In a nutshell, capture the decision at startup time by an appropriate definition for each action inside the if statements, and then throw away both the config_options and the run-time tests.
Details below.
The sample usage was:
if (config_options.value('FOO_ENABLED') == 'Y') ...
which raises the obvious question, "What's going on in the ellipsis?", especially given the following statement:
(Of course, this same option may need to be checked in many places in the system code.)
Let's assume that each of these config_option values really does correspond to a single problem domain (or implementation strategy) concept.
Instead of doing this (repeatedly, in various places throughout the code):
Take a string (tag),
Find its corresponding other string (value),
Test that value as a boolean-equivalent,
Based on that test, decide whether to perform some action.
I suggest encapsulating the concept of a "configurable action".

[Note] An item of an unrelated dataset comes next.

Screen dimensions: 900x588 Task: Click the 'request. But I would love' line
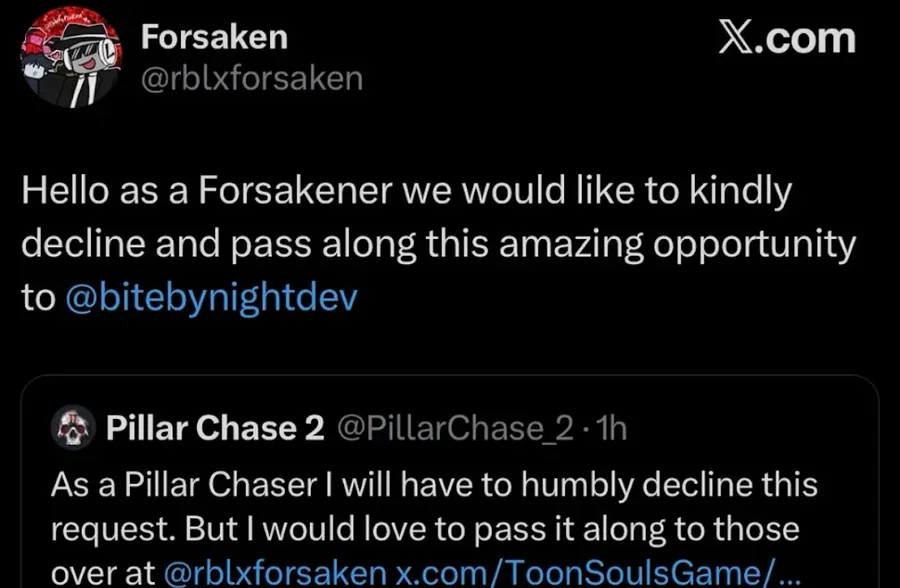(x=425, y=528)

Let's take as an example (obviously just as hypthetical as FOO_ENABLED ... ;-) that your code has to work in either English units or metric units. If METRIC_ENABLED is "true", convert user-entered data from metric to English for internal computation, and convert back prior to displaying results.
Define an interface:
public interface MetricConverter {
double toInches(double length);
double toCentimeters(double length);
double toPounds(double weight);
double toKilograms(double weight);
}
which identifies in one place all the behavior associated with the concept of METRIC_ENABLED.
Then write concrete implementations of all the ways those behaviors are to be carried out:
public class NullConv implements MetricConverter {
double toInches(double length) {return length;}
double toCentimeters(double length) {return length;}
double toPounds(double weight) {return weight;}
double toKilograms(double weight) {return weight;}
}
and
// lame implementation, just for illustration!!!!
public class MetricConv implements MetricConverter {
public static final double LBS_PER_KG = 2.2D;
public static final double CM_PER_IN = 2.54D
double toInches(double length) {return length * CM_PER_IN;}
double toCentimeters(double length) {return length / CM_PER_IN;}
double toPounds(double weight) {return weight * LBS_PER_KG;}
double toKilograms(double weight) {return weight / LBS_PER_KG;}
}
At startup time, instead of loading a bunch of config_options values, initialize a set of configurable actions, as in:
MetricConverter converter = (metricOption()) ? new MetricConv() : new NullConv();
(where the expression metricOption() above is a stand-in for whatever one-time-only check you need to make, including looking at the value of METRIC_ENABLED ;-)
Then, wherever the code would have said:
double length = getLengthFromGui();
if (config_options.value('METRIC_ENABLED') == 'Y') {
length = length / 2.54D;
}
// do some computation to produce result
// ...
if (config_options.value('METRIC_ENABLED') == 'Y') {
result = result * 2.54D;
}
displayResultingLengthOnGui(result);
rewrite it as:
double length = converter.toInches(getLengthFromGui());
// do some computation to produce result
// ...
displayResultingLengthOnGui(converter.toCentimeters(result));
Because all of the implementation details related to that one concept are now packaged cleanly, all future maintenance related to METRIC_ENABLED can be done in one place. In addition, the run-time trade-off is a win; the "overhead" of invoking a method is trivial compared with the overhead of fetching a String value from a Map and performing String#equals.
I believe that the two reasons you have mentioned, Possible misspelling in string, that cannot be detected until run time and the possibility (although slim) of a name change would justify your idea.
On top of that you can get typed functions, now it seems you only store booleans, what if you need to store an int, a string etc. I would rather use get_foo() with a type, than get_string("FOO") or get_int("FOO").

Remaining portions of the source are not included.